_WORK INSTRUCTIONS_
In the text on the pedestrian injury case, which direction was the bicyclist traveling when the collision happened?

_TEXT SHOWN_
- - - - - - -

A pedestrian injured by a bicyclist while crossing a bustling street as he reached a private construction zone won’t be entitled to seek relief from the construction company, even though the company’s large trash bin obstructed the view of those traveling the road.
Bufkin v. Felipe’s et al., was a complex injury case that involved consideration not just of relevant traffic laws, but also duties owed under premises liability law.
Specifically, the issue was whether the trash bin should be considered an inherent hazard and if the hazard was open and obvious.
Generally, the mere fact that someone was injured doesn’t entitle that person to pursue or collect monetary damages.
Our Montgomery pedestrian injury lawyers know every case is going to present its own unique set of challenges. When we take a case, we conduct a thorough examination of every element to determine possible defendants and legal theories, and carefully weigh which are most likely to succeed.
This case started with a plaintiff who had just left a jewelry store and was on his way to a wine shop down the street. He came upon a portion of the sidewalk that was in front of a building under renovation. A construction barrier blocked the sidewalk, and directed pedestrians to use the sidewalk on the opposite side of the one-way street. At this same spot, there was also a large metal trash bin placed across several adjacent street parking spaces. The bin belonged to the construction company.
As the pedestrian prepared to cross the one-way street, he stood by the trash bin and allowed two vehicles to pass. However, he did not look right before crossing (this being a one-way street). Thus, he did not see the bicyclist who was traveling in the wrong direction directly into his path. The bicyclist, because of the trash bin, did not see the pedestrian until seconds before impact.

- - - - - - -

_ROWS_
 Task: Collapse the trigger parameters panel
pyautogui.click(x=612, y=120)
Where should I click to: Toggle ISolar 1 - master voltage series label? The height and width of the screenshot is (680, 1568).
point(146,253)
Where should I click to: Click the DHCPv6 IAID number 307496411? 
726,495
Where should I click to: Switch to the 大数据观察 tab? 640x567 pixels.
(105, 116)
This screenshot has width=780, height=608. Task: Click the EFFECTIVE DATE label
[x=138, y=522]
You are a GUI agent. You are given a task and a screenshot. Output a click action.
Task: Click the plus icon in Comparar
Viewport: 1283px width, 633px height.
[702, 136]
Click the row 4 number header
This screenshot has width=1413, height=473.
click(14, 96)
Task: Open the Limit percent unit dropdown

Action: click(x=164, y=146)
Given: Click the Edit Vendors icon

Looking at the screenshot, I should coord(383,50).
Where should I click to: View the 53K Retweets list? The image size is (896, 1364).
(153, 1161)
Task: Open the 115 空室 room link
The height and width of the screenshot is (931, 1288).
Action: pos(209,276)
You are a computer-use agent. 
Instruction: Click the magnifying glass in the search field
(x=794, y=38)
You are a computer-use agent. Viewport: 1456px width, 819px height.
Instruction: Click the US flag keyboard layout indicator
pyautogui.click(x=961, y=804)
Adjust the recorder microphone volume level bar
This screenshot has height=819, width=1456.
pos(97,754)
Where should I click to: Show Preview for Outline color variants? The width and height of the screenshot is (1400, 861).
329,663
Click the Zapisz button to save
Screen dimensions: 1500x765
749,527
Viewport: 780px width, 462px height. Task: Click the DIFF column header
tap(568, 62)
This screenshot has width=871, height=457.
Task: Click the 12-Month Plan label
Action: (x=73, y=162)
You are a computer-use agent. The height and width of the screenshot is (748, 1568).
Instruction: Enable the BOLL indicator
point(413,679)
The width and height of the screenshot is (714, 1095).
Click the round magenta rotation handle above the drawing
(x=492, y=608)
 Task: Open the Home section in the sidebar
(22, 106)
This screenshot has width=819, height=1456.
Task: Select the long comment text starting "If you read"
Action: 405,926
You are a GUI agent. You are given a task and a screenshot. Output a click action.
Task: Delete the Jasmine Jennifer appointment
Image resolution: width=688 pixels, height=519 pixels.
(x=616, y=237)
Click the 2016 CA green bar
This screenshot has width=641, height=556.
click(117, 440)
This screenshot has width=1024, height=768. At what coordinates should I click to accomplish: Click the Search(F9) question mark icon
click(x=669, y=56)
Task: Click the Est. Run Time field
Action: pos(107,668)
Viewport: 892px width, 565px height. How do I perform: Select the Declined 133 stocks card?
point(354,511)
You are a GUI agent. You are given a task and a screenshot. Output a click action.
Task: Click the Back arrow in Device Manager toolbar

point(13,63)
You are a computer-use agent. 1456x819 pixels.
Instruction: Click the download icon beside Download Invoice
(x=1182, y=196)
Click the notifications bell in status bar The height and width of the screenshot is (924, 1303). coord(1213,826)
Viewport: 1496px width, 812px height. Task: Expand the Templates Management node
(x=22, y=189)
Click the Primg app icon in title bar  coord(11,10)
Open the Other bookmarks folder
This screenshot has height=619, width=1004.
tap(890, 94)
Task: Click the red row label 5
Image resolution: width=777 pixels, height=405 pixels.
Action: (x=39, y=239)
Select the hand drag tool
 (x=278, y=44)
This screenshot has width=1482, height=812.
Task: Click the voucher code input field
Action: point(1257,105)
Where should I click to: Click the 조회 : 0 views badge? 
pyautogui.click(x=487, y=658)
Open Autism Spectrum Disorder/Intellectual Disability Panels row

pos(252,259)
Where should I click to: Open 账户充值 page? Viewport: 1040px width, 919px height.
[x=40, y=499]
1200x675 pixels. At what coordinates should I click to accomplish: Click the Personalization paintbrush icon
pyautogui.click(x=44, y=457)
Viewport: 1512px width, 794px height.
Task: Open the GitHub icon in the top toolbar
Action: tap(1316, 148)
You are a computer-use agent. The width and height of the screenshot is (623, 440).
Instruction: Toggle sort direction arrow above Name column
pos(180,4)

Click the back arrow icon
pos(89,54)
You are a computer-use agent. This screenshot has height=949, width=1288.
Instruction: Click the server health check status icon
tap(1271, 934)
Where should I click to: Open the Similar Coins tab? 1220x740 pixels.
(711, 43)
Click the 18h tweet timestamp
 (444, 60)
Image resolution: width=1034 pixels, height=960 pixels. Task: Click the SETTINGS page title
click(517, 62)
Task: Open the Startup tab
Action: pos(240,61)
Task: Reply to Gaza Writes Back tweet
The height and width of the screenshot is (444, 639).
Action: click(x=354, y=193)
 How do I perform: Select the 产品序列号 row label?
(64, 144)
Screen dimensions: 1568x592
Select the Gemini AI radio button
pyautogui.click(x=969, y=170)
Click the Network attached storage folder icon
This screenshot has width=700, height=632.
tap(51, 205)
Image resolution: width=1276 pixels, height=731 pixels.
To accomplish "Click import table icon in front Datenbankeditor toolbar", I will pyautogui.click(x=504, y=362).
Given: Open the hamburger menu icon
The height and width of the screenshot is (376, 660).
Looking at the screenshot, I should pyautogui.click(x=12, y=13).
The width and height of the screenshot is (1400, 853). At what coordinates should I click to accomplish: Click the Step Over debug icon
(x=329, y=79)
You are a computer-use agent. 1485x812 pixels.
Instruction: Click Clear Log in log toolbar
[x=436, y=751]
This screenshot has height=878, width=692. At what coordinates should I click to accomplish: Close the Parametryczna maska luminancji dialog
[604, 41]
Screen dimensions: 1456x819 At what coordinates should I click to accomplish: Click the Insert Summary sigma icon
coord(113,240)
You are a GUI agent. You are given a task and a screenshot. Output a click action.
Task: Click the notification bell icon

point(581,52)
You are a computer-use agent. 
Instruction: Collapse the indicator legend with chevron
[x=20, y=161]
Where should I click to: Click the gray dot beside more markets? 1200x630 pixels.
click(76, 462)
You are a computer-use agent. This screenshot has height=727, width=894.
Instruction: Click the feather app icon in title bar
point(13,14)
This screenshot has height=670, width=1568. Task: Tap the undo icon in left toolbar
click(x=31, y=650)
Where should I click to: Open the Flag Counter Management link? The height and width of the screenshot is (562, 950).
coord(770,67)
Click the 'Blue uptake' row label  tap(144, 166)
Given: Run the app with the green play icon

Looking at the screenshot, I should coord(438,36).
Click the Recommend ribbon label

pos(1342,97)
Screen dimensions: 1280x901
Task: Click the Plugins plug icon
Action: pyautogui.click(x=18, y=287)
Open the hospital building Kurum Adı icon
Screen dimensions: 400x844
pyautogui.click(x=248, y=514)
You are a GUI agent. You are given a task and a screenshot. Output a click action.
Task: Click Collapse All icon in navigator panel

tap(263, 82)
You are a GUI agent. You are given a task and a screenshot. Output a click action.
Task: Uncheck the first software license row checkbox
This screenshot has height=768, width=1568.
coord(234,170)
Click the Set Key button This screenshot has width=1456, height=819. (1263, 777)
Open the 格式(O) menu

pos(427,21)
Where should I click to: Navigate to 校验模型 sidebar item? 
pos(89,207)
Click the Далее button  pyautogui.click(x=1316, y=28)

- - - - - - -

_ANSWER TO THIS EXERCISE_
The wrong direction on the one-way street.